━━━ Exercise material
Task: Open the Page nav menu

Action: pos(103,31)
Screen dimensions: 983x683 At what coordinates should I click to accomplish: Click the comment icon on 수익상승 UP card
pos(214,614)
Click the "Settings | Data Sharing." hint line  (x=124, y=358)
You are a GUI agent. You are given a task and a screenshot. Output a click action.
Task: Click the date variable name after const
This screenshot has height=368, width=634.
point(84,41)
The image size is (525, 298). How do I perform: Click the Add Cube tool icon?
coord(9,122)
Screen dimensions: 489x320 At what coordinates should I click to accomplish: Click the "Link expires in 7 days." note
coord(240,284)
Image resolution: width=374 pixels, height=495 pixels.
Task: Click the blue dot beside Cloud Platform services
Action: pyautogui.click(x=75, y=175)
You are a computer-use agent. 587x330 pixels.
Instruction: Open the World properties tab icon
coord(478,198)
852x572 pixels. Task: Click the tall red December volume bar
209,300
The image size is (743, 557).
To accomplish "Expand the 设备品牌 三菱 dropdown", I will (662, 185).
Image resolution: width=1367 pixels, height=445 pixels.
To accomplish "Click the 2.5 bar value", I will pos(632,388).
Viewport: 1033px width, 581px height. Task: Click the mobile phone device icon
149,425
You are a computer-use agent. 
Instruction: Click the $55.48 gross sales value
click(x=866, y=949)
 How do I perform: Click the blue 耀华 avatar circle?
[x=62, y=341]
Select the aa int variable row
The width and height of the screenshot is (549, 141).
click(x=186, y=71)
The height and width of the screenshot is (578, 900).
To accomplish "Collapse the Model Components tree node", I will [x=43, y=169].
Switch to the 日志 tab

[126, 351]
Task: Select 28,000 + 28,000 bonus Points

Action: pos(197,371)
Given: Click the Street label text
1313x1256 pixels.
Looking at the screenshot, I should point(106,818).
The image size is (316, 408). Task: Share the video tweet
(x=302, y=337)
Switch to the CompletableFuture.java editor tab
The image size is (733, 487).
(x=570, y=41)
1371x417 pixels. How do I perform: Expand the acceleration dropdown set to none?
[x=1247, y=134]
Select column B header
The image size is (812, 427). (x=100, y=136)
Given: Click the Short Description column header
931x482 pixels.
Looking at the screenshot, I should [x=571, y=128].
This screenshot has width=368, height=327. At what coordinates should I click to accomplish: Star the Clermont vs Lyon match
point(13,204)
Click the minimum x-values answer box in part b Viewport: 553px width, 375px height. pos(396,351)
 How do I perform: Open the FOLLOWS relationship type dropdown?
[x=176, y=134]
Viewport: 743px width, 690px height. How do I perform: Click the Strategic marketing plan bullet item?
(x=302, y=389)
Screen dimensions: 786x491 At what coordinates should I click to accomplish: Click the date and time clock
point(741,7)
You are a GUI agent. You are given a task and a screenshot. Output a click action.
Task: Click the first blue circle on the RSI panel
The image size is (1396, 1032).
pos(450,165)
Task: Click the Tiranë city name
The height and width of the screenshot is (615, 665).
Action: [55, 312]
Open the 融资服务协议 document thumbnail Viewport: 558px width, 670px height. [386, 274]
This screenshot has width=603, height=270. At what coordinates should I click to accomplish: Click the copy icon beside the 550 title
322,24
━━━━━━
About this task :: Recopy the entries above in their entirety, exactly.

Task solution ::
Task: Open the Page nav menu

Action: pos(103,31)
Screen dimensions: 983x683 At what coordinates should I click to accomplish: Click the comment icon on 수익상승 UP card
pos(214,614)
Click the "Settings | Data Sharing." hint line  (x=124, y=358)
You are a GUI agent. You are given a task and a screenshot. Output a click action.
Task: Click the date variable name after const
This screenshot has height=368, width=634.
point(84,41)
The image size is (525, 298). How do I perform: Click the Add Cube tool icon?
coord(9,122)
Screen dimensions: 489x320 At what coordinates should I click to accomplish: Click the "Link expires in 7 days." note
coord(240,284)
Image resolution: width=374 pixels, height=495 pixels.
Task: Click the blue dot beside Cloud Platform services
Action: pyautogui.click(x=75, y=175)
You are a computer-use agent. 587x330 pixels.
Instruction: Open the World properties tab icon
coord(478,198)
852x572 pixels. Task: Click the tall red December volume bar
209,300
The image size is (743, 557).
To accomplish "Expand the 设备品牌 三菱 dropdown", I will (662, 185).
Image resolution: width=1367 pixels, height=445 pixels.
To accomplish "Click the 2.5 bar value", I will pos(632,388).
Viewport: 1033px width, 581px height. Task: Click the mobile phone device icon
149,425
You are a computer-use agent. 
Instruction: Click the $55.48 gross sales value
click(x=866, y=949)
 How do I perform: Click the blue 耀华 avatar circle?
[x=62, y=341]
Select the aa int variable row
The width and height of the screenshot is (549, 141).
click(x=186, y=71)
The height and width of the screenshot is (578, 900).
To accomplish "Collapse the Model Components tree node", I will [x=43, y=169].
Switch to the 日志 tab

[126, 351]
Task: Select 28,000 + 28,000 bonus Points

Action: pos(197,371)
Given: Click the Street label text
1313x1256 pixels.
Looking at the screenshot, I should point(106,818).
The image size is (316, 408). Task: Share the video tweet
(x=302, y=337)
Switch to the CompletableFuture.java editor tab
The image size is (733, 487).
(x=570, y=41)
1371x417 pixels. How do I perform: Expand the acceleration dropdown set to none?
[x=1247, y=134]
Select column B header
The image size is (812, 427). (x=100, y=136)
Given: Click the Short Description column header
931x482 pixels.
Looking at the screenshot, I should [x=571, y=128].
This screenshot has width=368, height=327. At what coordinates should I click to accomplish: Star the Clermont vs Lyon match
point(13,204)
Click the minimum x-values answer box in part b Viewport: 553px width, 375px height. pos(396,351)
 How do I perform: Open the FOLLOWS relationship type dropdown?
[x=176, y=134]
Viewport: 743px width, 690px height. How do I perform: Click the Strategic marketing plan bullet item?
(x=302, y=389)
Screen dimensions: 786x491 At what coordinates should I click to accomplish: Click the date and time clock
point(741,7)
You are a GUI agent. You are given a task and a screenshot. Output a click action.
Task: Click the first blue circle on the RSI panel
The image size is (1396, 1032).
pos(450,165)
Task: Click the Tiranë city name
The height and width of the screenshot is (615, 665).
Action: [55, 312]
Open the 融资服务协议 document thumbnail Viewport: 558px width, 670px height. [386, 274]
This screenshot has width=603, height=270. At what coordinates should I click to accomplish: Click the copy icon beside the 550 title
322,24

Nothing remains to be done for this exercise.